### EXERCISE A
From the records, please extract the lines starting with the line that contains "The image size is (2352, 1568)." and going on through the line that contains "click(615, 17)", and repeat them exactly.

### EXCERPT TO READ

Wednesday, 11 November 2015

A ride on the wild side

In the first of my series on wild mountain bike riding, here's a brief introduction to what it is, along with some tips for those who want to give it a go for the first time.

Wild mountain bike riding? Is that when we go a bit crazy and do things we shouldn’t? Well, maybe, but that’s probably all mountain bike riding! What’s a “wild” mountain bike ride and how does it differ from riding at a man-made trail centre? Here’s my definition:

  • You’re not riding at a purpose-built trail centre (like one of the 7Stanes). Your ride might start and finish at one, or go through one, but most of it is in the “wild”
  • It’s not just “off-piste”. There are some very technically challenging off-piste trails to be found between the man-made routes at trail centres but I don’t consider them “wild” rides. If you’re still within the boundaries of a trail centre with a cafĂ©, showers and toilets, then it’s not “wild”
  • You will generally be on old walking paths, old military roads (good old General Wade!), farmers tracks, up the side of mountains, and in some places there may be no path at all
  • It may not be technically challenging in places, but in other places it could be very challenging, both up and down, as the tracks are not designed for bikes
  • You may have to carry your bike up some of the hills as they are not rideable – this is known as “hike-a-bike”. It’s character-building, honest!
  • You may have to wade through rivers. See aforementioned character-building!
  • The trail may not be way-marked and in most cases will require a map or GPS, and a good understanding of that map to find your way (although trails like the West Highland Way are way-marked, I’d still consider it a wild ride since it’s remote in places and not originally intended for bikes)

### PROVIDED MATERIAL
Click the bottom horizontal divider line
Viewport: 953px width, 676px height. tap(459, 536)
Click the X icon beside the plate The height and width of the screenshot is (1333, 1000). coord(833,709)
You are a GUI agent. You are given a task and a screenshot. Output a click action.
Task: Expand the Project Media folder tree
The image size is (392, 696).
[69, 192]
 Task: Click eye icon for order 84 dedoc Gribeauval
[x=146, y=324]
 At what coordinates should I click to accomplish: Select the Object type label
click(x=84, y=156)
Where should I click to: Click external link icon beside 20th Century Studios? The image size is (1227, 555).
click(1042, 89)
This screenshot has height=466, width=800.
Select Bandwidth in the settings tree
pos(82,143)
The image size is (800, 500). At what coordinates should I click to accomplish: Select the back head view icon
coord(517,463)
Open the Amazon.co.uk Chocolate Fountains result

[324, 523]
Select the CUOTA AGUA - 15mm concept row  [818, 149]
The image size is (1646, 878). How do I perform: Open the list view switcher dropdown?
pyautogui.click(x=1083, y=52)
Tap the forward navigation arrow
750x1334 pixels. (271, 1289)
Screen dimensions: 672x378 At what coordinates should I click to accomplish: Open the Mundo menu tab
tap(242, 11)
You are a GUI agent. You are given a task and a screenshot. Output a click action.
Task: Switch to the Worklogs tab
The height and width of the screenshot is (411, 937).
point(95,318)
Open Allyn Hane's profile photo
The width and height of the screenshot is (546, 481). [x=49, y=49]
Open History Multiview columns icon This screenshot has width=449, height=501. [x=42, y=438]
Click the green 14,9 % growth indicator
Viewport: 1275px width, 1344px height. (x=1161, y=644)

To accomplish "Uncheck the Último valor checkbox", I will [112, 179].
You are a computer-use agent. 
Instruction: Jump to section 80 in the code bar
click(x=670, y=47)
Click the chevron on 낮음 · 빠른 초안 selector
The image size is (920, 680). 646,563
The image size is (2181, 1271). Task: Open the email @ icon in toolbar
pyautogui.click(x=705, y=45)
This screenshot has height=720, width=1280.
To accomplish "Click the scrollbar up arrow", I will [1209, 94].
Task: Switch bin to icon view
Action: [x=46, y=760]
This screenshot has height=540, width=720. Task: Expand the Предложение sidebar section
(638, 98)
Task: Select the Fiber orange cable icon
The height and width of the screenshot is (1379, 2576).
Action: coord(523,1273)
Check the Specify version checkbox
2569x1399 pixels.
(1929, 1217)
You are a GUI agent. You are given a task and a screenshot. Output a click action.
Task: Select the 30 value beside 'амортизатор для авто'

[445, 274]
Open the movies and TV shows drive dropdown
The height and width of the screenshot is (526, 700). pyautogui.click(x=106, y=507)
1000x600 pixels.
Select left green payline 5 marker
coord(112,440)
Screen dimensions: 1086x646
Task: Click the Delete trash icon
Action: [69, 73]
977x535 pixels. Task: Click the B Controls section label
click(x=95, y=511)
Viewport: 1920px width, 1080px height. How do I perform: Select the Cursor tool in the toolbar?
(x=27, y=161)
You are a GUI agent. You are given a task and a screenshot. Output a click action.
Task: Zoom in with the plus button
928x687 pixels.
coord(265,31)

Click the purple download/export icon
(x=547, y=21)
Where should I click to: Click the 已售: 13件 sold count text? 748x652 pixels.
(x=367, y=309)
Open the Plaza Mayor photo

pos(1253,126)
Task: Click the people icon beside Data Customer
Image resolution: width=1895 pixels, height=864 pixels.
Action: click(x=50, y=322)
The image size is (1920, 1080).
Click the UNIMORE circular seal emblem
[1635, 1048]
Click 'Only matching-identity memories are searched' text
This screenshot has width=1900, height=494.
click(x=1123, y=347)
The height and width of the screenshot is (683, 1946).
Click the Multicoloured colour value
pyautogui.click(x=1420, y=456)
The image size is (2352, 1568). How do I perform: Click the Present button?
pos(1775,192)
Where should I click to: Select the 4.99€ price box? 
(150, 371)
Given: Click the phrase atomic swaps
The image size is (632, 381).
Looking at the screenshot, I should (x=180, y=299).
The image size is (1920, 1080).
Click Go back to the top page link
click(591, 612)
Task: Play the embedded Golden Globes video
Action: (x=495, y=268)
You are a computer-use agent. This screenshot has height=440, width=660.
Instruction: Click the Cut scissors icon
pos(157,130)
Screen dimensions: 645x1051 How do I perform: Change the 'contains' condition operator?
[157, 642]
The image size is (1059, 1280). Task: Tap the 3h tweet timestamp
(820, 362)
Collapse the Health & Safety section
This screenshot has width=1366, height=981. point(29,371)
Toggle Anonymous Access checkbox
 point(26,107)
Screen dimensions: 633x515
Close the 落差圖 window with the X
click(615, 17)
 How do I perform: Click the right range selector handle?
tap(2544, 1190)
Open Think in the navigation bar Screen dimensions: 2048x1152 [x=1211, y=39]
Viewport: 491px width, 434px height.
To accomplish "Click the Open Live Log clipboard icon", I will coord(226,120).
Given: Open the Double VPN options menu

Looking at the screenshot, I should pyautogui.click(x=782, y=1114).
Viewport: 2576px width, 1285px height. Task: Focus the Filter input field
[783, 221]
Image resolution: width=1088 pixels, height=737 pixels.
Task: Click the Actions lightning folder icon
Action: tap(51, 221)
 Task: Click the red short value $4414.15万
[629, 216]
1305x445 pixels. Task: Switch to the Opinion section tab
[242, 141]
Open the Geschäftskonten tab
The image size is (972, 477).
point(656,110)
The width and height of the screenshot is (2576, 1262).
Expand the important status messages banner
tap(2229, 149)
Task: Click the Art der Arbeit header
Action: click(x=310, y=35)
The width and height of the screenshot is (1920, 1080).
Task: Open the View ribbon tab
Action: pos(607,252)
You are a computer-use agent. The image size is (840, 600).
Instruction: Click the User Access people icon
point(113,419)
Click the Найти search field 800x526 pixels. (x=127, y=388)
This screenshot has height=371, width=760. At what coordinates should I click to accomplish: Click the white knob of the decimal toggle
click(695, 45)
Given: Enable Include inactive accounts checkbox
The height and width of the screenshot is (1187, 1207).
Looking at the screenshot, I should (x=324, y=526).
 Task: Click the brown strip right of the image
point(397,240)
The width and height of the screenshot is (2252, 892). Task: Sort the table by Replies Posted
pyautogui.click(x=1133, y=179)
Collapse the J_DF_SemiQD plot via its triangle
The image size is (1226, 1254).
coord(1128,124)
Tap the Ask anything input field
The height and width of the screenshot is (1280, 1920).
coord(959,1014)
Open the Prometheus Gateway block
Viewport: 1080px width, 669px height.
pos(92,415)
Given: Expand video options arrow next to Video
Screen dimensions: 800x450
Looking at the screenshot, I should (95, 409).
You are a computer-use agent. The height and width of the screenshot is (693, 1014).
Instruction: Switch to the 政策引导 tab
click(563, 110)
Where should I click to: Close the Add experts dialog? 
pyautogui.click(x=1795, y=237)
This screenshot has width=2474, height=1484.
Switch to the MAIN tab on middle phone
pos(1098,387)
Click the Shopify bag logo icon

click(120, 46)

### EXERCISE B
Answer these about the post on wild mountain bike riding:
(i) What name is given to carrying your bike up hills that are not rideable?
(ii) Which trail is named as way-marked but still counted as a wild ride?
(iii) On what date was the post published?

### RIGHT ANSWER A
The image size is (2352, 1568). How do I perform: Click the Present button?
pos(1775,192)
Where should I click to: Select the 4.99€ price box? 
(150, 371)
Given: Click the phrase atomic swaps
The image size is (632, 381).
Looking at the screenshot, I should (x=180, y=299).
The image size is (1920, 1080).
Click Go back to the top page link
click(591, 612)
Task: Play the embedded Golden Globes video
Action: (x=495, y=268)
You are a computer-use agent. This screenshot has height=440, width=660.
Instruction: Click the Cut scissors icon
pos(157,130)
Screen dimensions: 645x1051 How do I perform: Change the 'contains' condition operator?
[157, 642]
The image size is (1059, 1280). Task: Tap the 3h tweet timestamp
(820, 362)
Collapse the Health & Safety section
This screenshot has width=1366, height=981. point(29,371)
Toggle Anonymous Access checkbox
 point(26,107)
Screen dimensions: 633x515
Close the 落差圖 window with the X
click(615, 17)

### RIGHT ANSWER B
(i) Hike-a-bike.
(ii) The West Highland Way.
(iii) Wednesday, 11 November 2015.